大量研究表明长期服用奥氮平显著诱导胰岛素抵抗的发生。JNK与胰岛素抵抗密切相关。炎症因子能够激活JNK。我们研究发现长期服用奥氮平发生胰岛素抵抗的患者血浆中炎症因子显著升高。动物实验结果显示长期给药奥氮平后小鼠出现胰岛素抵抗，血浆和脂肪组织中炎症因子显著升高。进一步研究发现小鼠脂肪组织中磷酸化JNK和IRS1表达显著上调。我们据此假设长期服用奥氮平可能激活JNK磷酸化IRS1，抑制胰岛素信号传导，诱导胰岛素抵抗。我们拟首先建立细胞模型，明确细胞水平上奥氮平对炎症因子、JNK和IRS1的影响，然后研究用抑制剂抑制JNK后奥氮平对细胞胰岛素刺激的葡萄糖吸收的影响，最后建立小鼠模型研究JNK抑制剂对长期给药奥氮平诱导胰岛素抵抗的影响，以期揭示JNK-IRS1信号通路在长期服用奥氮平诱导胰岛素抵抗中的作用和分子机制，为寻找缓解奥氮平诱导的胰岛素抵抗的新策略提供科学依据，具有重要临床意义。

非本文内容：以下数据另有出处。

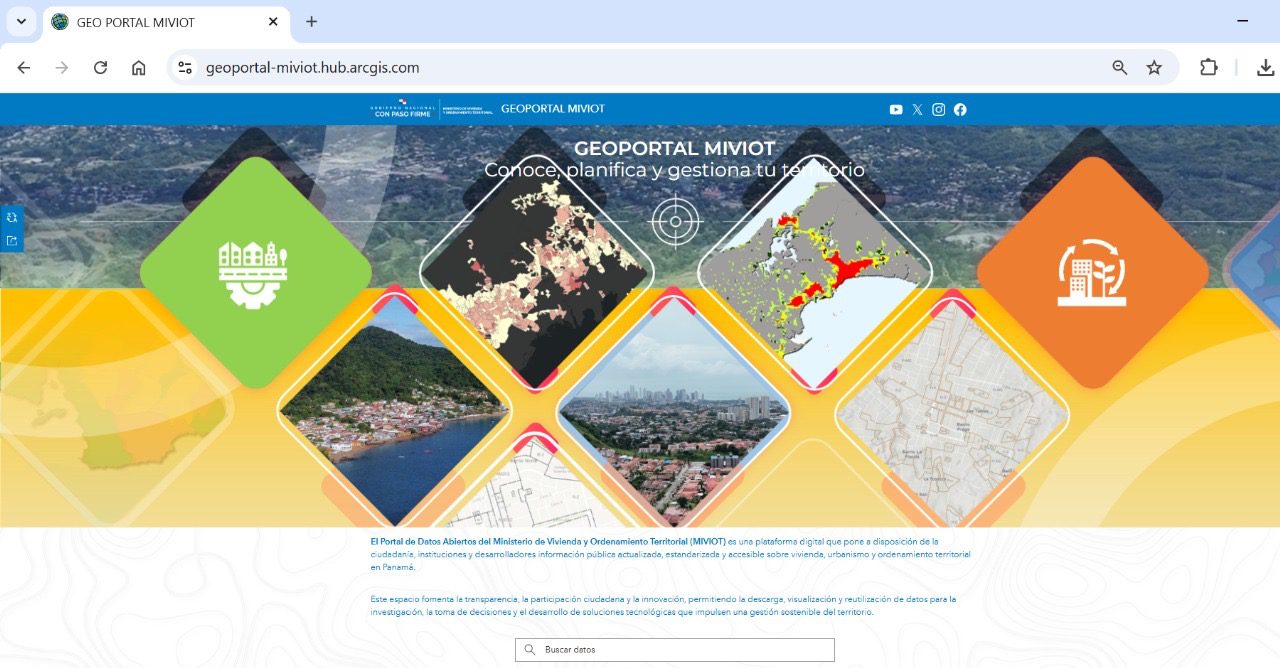Click the green city planning diamond icon
The width and height of the screenshot is (1280, 668).
coord(255,272)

本研究揭示了JNK在奥氮平诱导胰岛素抵抗中的作用，初步阐明了JNK1与IRS1相互作用诱导IRS1Ser307磷酸化介导长期给药奥氮平诱导胰岛素抵抗的分子机制。小鼠长期给药奥氮平后，空腹血糖和胰岛素水平显著升高，产生胰岛素抵抗状态。同时，血浆和eWAT中炎症因子（TNF-α, IL-6和IL-1β）水平显著升高，巨噬细胞浸润增加，M1巨噬细胞极化增加。Wb结果显示长期给药奥氮平激活eWAT中JNK1，p-JNK1表达显著上调。eWAT中JNK1敲除小鼠模型结果显示JNK1敲除小鼠长期给药奥氮平后，和对照组小鼠比较胰岛素抵抗显著改善，p-AKT和p-GSK3β显著上调，胰岛素敏感性增强。此外，JNK1敲除小鼠血浆和eWAT中炎症因子显著降低。流式细胞实验表明JNK敲除小鼠eWAT中巨噬细胞浸润减少，CD68和F4/80表达水平显著降低，SVF中M1巨噬细胞比例降低而M2巨噬细胞比例升高。基于3T3-L1脂肪细胞模型开展JNK1和IRS1过表达和敲减实验，结果显示JNK1过表达加剧奥氮平对胰岛素信号通路的抑制作用和炎症反应，而JNK1敲除后奥氮平对胰岛素信号通路的抑制作用减弱，炎症反应降低。JNK1过表达显著上调p-IRS1的表达而JNK1敲除则显著抑制p-IRS1的表达。Co-IP实验显示在奥氮平诱导胰岛素抵抗中，JNK1与IRS1存在密切相互作用。突变细胞实验显示奥氮平干预IRS1S307A转染细胞后，和对照组比较p-IRS1没有显著变化，且p-AKT和p-GSK3β也没有显著变化，表明IRS1Ser307在JNK1介导奥氮平诱导胰岛素抵抗中具有关键作用。此外，动物模型结果显示二甲双胍可以显著缓解奥氮平诱导的胰岛素抵抗，可能与其缓解奥氮平引起的eWAT炎症反应有关。我们的实验结果表明JNK和JNK-IRS相互作用可能会成为干预奥氮平等抗精神分裂药物诱导胰岛素抵抗的新靶点。